Глеб незаметно окинул взглядом плечистого Романа: возмужал, ничего не скажешь!
- Не будил бы ты лихо, брат, - предупредил он. - У племен кавказских грабежи и набеги обычное дело. Покорить их до конца никому не удавалось.
- Однако Мстислав Храбрый наложил дань на ясов и касогов, - заметил Роман.
- Мстислав породнился с князем касожским и принимал ясов и касогов в свою дружину. Не силой, а умом брал он верх над иноверцами здешними, - молвил Глеб. - Ты же, братец, как видно, собрался оружием греметь. Дружины мало, так нагнал еще черных людей себе в подмогу! Токмо невдомек тебе, что на твои сотни ясы и косоги тысячи воинов выставить могут.
- Кто желает повелевать над многими, со многими и сражаться должен, - упрямо произнес Роман. - Лучше поведай, что в Тавриде творится. Посол греческий был у отца нашего, плакался, что сладу нет с восставшими рабами и разбойными людьми.

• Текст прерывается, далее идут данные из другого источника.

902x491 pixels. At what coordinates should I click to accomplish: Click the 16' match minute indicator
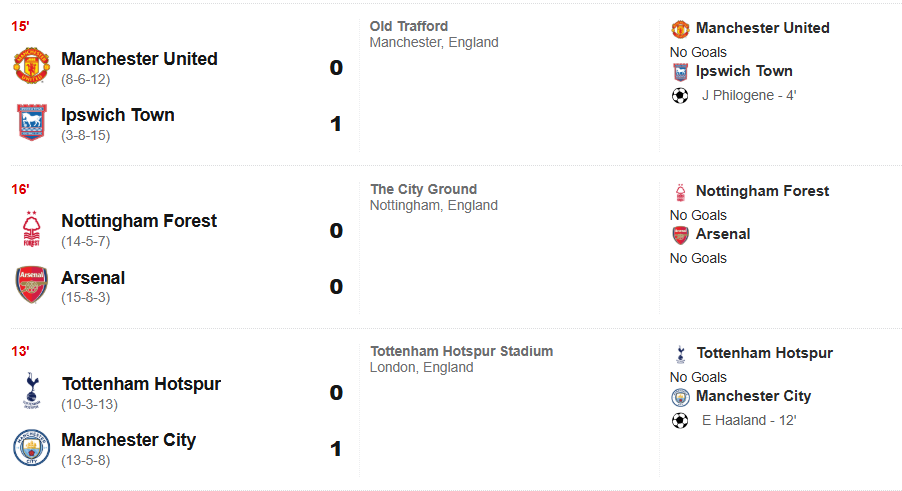20,189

- Были и у меня посланцы императора ромеев, - усмехнулся Глеб, - просили подсобить супротив восставших париков и проскафименов[122]. Да я отказал, своих забот хватает.
- Купцы греческие сказывают, будто уже не первый год чернь бесчинствует в Тавриде, - сказал Роман. - С чего же все это началось?
Добродушие на загорелом лице Глеба сменилось злорадством.
- Это отрыгается ромеям подлость ихнего херсонесского катепана, отравившего князя Ростислава. Воеводы Ростислава, Порей и Вышата, мстили за князя своего, разоряли Херсонес, топили суда греческие, рабов отпускали на волю. Потом Порей ушел в Переяславль ко Всеволоду, а Вышата ко мне подался. Восстание же в Тавриде разрасталось уже само по себе. В Царьграде в ту пору один император умер, а другой все никак на трон сесть не мог, поэтому ромеям было не до Тавриды.
- Кто ныне на троне в Царьграде? - спросил Роман.
- Тезка твой Роман Диоген[123], - ответил Глеб. - Уже второй год с сельджуками воюет, да все без толку! Ему тоже пока не до Херсонеса, вот херсонеситы сами о себе и промышляют.
- Что-то я не заметил средь бояр твоих Вышату Остоми-рича, - заметил Роман.
- Помер Вышата прошлым летом, - вздохнул Глеб, - сын его Ян со мной остался.